_What you have to do_: The answer must be every entry, given again word for word.
━━━ Data to use ━━━
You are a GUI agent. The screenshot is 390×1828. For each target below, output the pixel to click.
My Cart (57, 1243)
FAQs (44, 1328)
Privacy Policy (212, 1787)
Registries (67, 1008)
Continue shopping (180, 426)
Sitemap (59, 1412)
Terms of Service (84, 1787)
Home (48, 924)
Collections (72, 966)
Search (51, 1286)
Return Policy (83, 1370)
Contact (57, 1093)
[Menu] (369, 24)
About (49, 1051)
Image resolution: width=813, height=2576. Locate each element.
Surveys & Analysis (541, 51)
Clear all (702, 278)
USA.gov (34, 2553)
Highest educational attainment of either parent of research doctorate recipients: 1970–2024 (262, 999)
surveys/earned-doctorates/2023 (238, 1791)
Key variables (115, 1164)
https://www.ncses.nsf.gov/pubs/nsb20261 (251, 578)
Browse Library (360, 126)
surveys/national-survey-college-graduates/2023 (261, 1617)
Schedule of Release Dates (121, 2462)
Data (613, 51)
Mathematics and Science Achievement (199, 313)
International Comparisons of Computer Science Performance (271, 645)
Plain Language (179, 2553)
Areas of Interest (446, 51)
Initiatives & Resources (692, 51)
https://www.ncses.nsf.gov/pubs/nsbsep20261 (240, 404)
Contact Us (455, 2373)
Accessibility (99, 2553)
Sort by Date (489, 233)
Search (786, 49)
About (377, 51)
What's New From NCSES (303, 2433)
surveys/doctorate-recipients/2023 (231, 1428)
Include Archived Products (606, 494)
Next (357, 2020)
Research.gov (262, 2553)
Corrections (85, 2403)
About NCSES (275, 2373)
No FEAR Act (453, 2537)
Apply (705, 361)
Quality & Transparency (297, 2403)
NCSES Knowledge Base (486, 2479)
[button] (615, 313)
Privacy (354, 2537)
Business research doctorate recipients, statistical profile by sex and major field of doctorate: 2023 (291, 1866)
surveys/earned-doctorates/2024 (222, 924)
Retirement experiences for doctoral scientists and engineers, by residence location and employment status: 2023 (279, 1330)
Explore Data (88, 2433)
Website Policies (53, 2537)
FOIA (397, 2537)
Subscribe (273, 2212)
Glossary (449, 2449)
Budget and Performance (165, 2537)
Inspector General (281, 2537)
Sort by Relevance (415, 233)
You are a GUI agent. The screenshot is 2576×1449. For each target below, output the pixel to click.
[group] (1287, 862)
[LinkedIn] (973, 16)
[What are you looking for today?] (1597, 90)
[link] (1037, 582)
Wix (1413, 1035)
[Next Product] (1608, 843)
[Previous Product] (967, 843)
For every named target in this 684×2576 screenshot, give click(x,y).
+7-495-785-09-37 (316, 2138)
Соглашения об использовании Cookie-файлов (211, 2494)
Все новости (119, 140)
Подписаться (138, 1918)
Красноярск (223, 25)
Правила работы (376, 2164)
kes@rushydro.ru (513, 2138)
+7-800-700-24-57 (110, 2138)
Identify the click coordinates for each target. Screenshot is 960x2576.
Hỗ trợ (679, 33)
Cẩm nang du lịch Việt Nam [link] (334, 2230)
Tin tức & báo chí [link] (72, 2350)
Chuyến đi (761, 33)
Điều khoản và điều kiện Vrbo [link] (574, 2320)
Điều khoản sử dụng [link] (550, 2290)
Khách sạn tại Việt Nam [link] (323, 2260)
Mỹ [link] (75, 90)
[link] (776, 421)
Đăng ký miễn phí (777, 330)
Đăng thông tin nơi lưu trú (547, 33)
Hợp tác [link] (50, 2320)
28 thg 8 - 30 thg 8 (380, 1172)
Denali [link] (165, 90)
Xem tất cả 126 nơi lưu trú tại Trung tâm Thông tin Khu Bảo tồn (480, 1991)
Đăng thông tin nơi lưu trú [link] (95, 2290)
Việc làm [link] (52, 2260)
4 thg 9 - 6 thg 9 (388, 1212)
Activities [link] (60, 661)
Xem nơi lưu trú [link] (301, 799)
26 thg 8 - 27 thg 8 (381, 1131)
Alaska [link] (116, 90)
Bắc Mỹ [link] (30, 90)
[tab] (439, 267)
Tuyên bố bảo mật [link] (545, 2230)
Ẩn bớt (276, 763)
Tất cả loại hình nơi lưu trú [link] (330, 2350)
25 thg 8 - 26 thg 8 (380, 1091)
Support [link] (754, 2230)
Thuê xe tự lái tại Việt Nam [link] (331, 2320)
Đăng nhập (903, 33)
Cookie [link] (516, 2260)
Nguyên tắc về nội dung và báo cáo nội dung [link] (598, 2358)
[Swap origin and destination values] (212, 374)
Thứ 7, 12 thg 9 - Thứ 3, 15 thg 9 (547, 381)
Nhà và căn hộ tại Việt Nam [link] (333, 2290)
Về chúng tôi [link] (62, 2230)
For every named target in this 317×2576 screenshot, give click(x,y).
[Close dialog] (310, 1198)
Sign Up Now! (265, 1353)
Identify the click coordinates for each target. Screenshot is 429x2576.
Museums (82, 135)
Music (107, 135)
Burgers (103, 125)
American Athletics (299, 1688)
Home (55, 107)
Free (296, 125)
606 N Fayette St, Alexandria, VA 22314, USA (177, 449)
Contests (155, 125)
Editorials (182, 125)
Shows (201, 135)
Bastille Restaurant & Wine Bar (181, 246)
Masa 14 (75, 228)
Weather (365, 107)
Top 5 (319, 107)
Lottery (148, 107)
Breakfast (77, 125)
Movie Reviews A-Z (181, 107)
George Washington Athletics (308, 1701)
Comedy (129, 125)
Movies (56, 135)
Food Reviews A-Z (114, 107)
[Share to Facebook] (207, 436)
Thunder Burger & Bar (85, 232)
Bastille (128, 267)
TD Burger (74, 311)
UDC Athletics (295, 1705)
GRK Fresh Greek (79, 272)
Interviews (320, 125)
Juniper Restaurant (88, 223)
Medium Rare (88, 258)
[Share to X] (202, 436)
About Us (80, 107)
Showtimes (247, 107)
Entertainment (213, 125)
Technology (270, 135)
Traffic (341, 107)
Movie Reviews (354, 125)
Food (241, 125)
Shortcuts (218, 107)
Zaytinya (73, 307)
━━━
_Response for this exercise_:
You are a GUI agent. The screenshot is 390×1828. For each target below, output the pixel to click.
My Cart (57, 1243)
FAQs (44, 1328)
Privacy Policy (212, 1787)
Registries (67, 1008)
Continue shopping (180, 426)
Sitemap (59, 1412)
Terms of Service (84, 1787)
Home (48, 924)
Collections (72, 966)
Search (51, 1286)
Return Policy (83, 1370)
Contact (57, 1093)
[Menu] (369, 24)
About (49, 1051)
Image resolution: width=813, height=2576. Locate each element.
Surveys & Analysis (541, 51)
Clear all (702, 278)
USA.gov (34, 2553)
Highest educational attainment of either parent of research doctorate recipients: 1970–2024 (262, 999)
surveys/earned-doctorates/2023 (238, 1791)
Key variables (115, 1164)
https://www.ncses.nsf.gov/pubs/nsb20261 (251, 578)
Browse Library (360, 126)
surveys/national-survey-college-graduates/2023 (261, 1617)
Schedule of Release Dates (121, 2462)
Data (613, 51)
Mathematics and Science Achievement (199, 313)
International Comparisons of Computer Science Performance (271, 645)
Plain Language (179, 2553)
Areas of Interest (446, 51)
Initiatives & Resources (692, 51)
https://www.ncses.nsf.gov/pubs/nsbsep20261 (240, 404)
Contact Us (455, 2373)
Accessibility (99, 2553)
Sort by Date (489, 233)
Search (786, 49)
About (377, 51)
What's New From NCSES (303, 2433)
surveys/doctorate-recipients/2023 (231, 1428)
Include Archived Products (606, 494)
Next (357, 2020)
Research.gov (262, 2553)
Corrections (85, 2403)
About NCSES (275, 2373)
No FEAR Act (453, 2537)
Apply (705, 361)
Quality & Transparency (297, 2403)
NCSES Knowledge Base (486, 2479)
[button] (615, 313)
Privacy (354, 2537)
Business research doctorate recipients, statistical profile by sex and major field of doctorate: 2023 (291, 1866)
surveys/earned-doctorates/2024 (222, 924)
Retirement experiences for doctoral scientists and engineers, by residence location and employment status: 2023 (279, 1330)
Explore Data (88, 2433)
Website Policies (53, 2537)
FOIA (397, 2537)
Subscribe (273, 2212)
Glossary (449, 2449)
Budget and Performance (165, 2537)
Inspector General (281, 2537)
Sort by Relevance (415, 233)
You are a GUI agent. The screenshot is 2576×1449. For each target below, output the pixel to click.
[group] (1287, 862)
[LinkedIn] (973, 16)
[What are you looking for today?] (1597, 90)
[link] (1037, 582)
Wix (1413, 1035)
[Next Product] (1608, 843)
[Previous Product] (967, 843)
For every named target in this 684×2576 screenshot, give click(x,y).
+7-495-785-09-37 (316, 2138)
Соглашения об использовании Cookie-файлов (211, 2494)
Все новости (119, 140)
Подписаться (138, 1918)
Красноярск (223, 25)
Правила работы (376, 2164)
kes@rushydro.ru (513, 2138)
+7-800-700-24-57 (110, 2138)
Identify the click coordinates for each target. Screenshot is 960x2576.
Hỗ trợ (679, 33)
Cẩm nang du lịch Việt Nam [link] (334, 2230)
Tin tức & báo chí [link] (72, 2350)
Chuyến đi (761, 33)
Điều khoản và điều kiện Vrbo [link] (574, 2320)
Điều khoản sử dụng [link] (550, 2290)
Khách sạn tại Việt Nam [link] (323, 2260)
Mỹ [link] (75, 90)
[link] (776, 421)
Đăng ký miễn phí (777, 330)
Đăng thông tin nơi lưu trú (547, 33)
Hợp tác [link] (50, 2320)
28 thg 8 - 30 thg 8 (380, 1172)
Denali [link] (165, 90)
Xem tất cả 126 nơi lưu trú tại Trung tâm Thông tin Khu Bảo tồn (480, 1991)
Đăng thông tin nơi lưu trú [link] (95, 2290)
Việc làm [link] (52, 2260)
4 thg 9 - 6 thg 9 (388, 1212)
Activities [link] (60, 661)
Xem nơi lưu trú [link] (301, 799)
26 thg 8 - 27 thg 8 (381, 1131)
Alaska [link] (116, 90)
Bắc Mỹ [link] (30, 90)
[tab] (439, 267)
Tuyên bố bảo mật [link] (545, 2230)
Ẩn bớt (276, 763)
Tất cả loại hình nơi lưu trú [link] (330, 2350)
25 thg 8 - 26 thg 8 (380, 1091)
Support [link] (754, 2230)
Thuê xe tự lái tại Việt Nam [link] (331, 2320)
Đăng nhập (903, 33)
Cookie [link] (516, 2260)
Nguyên tắc về nội dung và báo cáo nội dung [link] (598, 2358)
[Swap origin and destination values] (212, 374)
Thứ 7, 12 thg 9 - Thứ 3, 15 thg 9 (547, 381)
Nhà và căn hộ tại Việt Nam [link] (333, 2290)
Về chúng tôi [link] (62, 2230)
For every named target in this 317×2576 screenshot, give click(x,y).
[Close dialog] (310, 1198)
Sign Up Now! (265, 1353)
Identify the click coordinates for each target. Screenshot is 429x2576.
Museums (82, 135)
Music (107, 135)
Burgers (103, 125)
American Athletics (299, 1688)
Home (55, 107)
Free (296, 125)
606 N Fayette St, Alexandria, VA 22314, USA (177, 449)
Contests (155, 125)
Editorials (182, 125)
Shows (201, 135)
Bastille Restaurant & Wine Bar (181, 246)
Masa 14 (75, 228)
Weather (365, 107)
Top 5 (319, 107)
Lottery (148, 107)
Breakfast (77, 125)
Movie Reviews A-Z (181, 107)
George Washington Athletics (308, 1701)
Comedy (129, 125)
Movies (56, 135)
Food Reviews A-Z (114, 107)
[Share to Facebook] (207, 436)
Thunder Burger & Bar (85, 232)
Bastille (128, 267)
TD Burger (74, 311)
UDC Athletics (295, 1705)
GRK Fresh Greek (79, 272)
Interviews (320, 125)
Juniper Restaurant (88, 223)
Medium Rare (88, 258)
[Share to X] (202, 436)
About Us (80, 107)
Showtimes (247, 107)
Entertainment (213, 125)
Technology (270, 135)
Traffic (341, 107)
Movie Reviews (354, 125)
Food (241, 125)
Shortcuts (218, 107)
Zaytinya (73, 307)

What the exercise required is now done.